Reproduce exactly the run of lines that begins with the one containing "At what coordinates" and ends with the last line of the records, omitting pictures.

Dataset items
==========

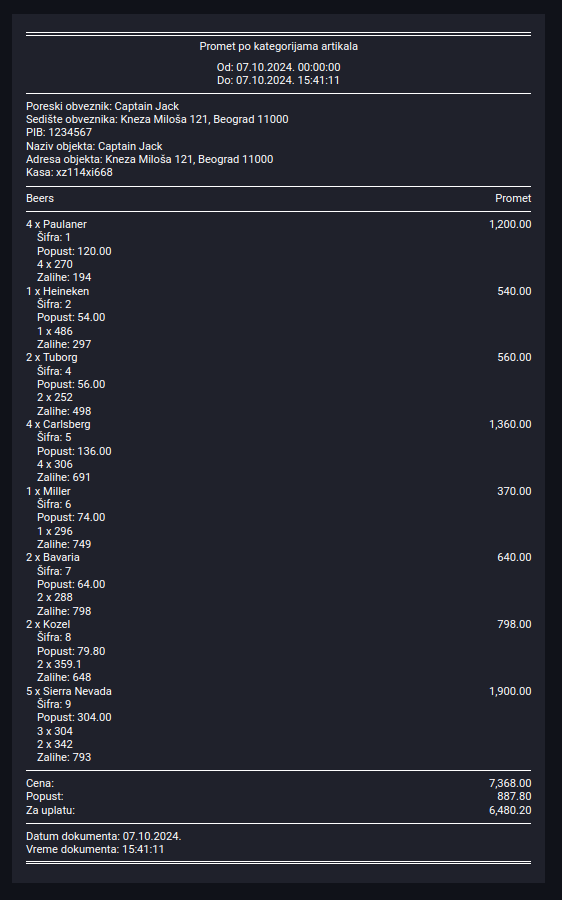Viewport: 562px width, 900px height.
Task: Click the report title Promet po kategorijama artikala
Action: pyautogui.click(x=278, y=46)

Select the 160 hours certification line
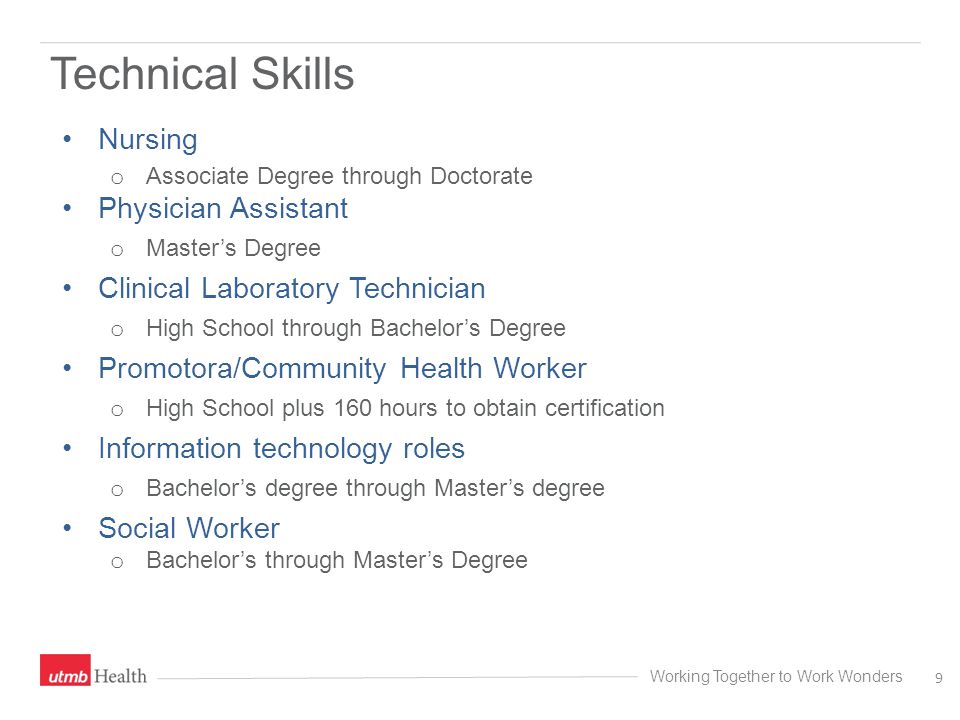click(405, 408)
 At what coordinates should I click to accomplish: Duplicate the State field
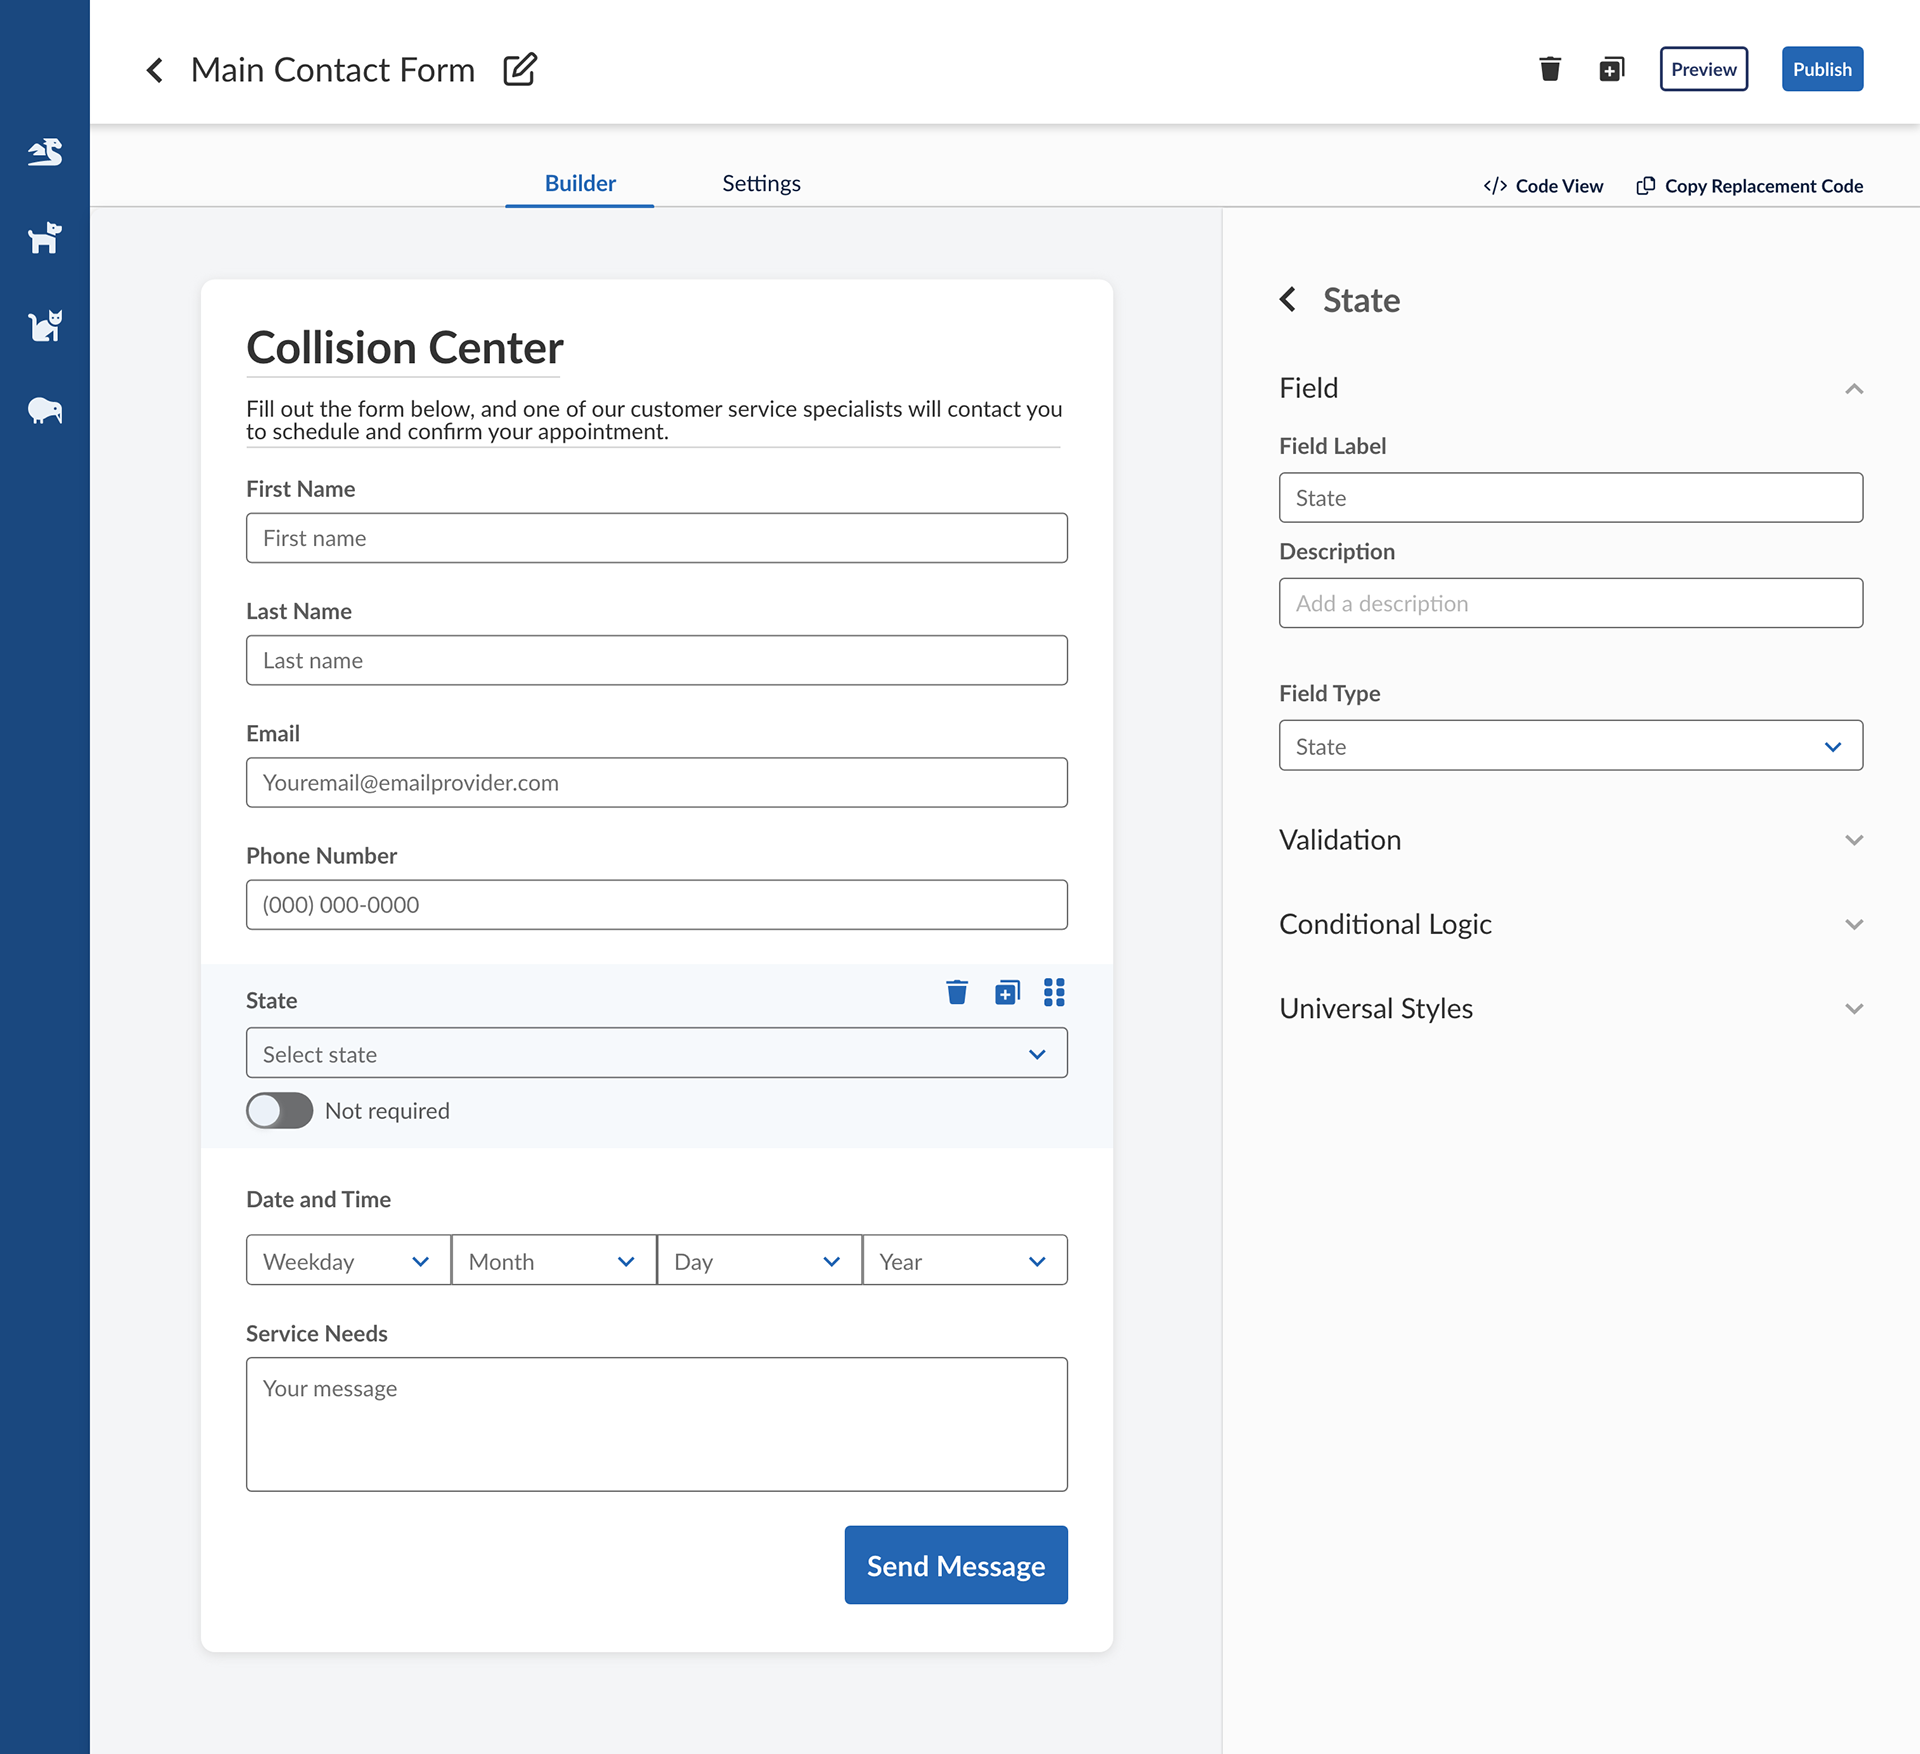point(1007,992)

==========

> SOLUTION FOR THIS PROBLEM:
 At what coordinates should I click to accomplish: Duplicate the State field
point(1007,992)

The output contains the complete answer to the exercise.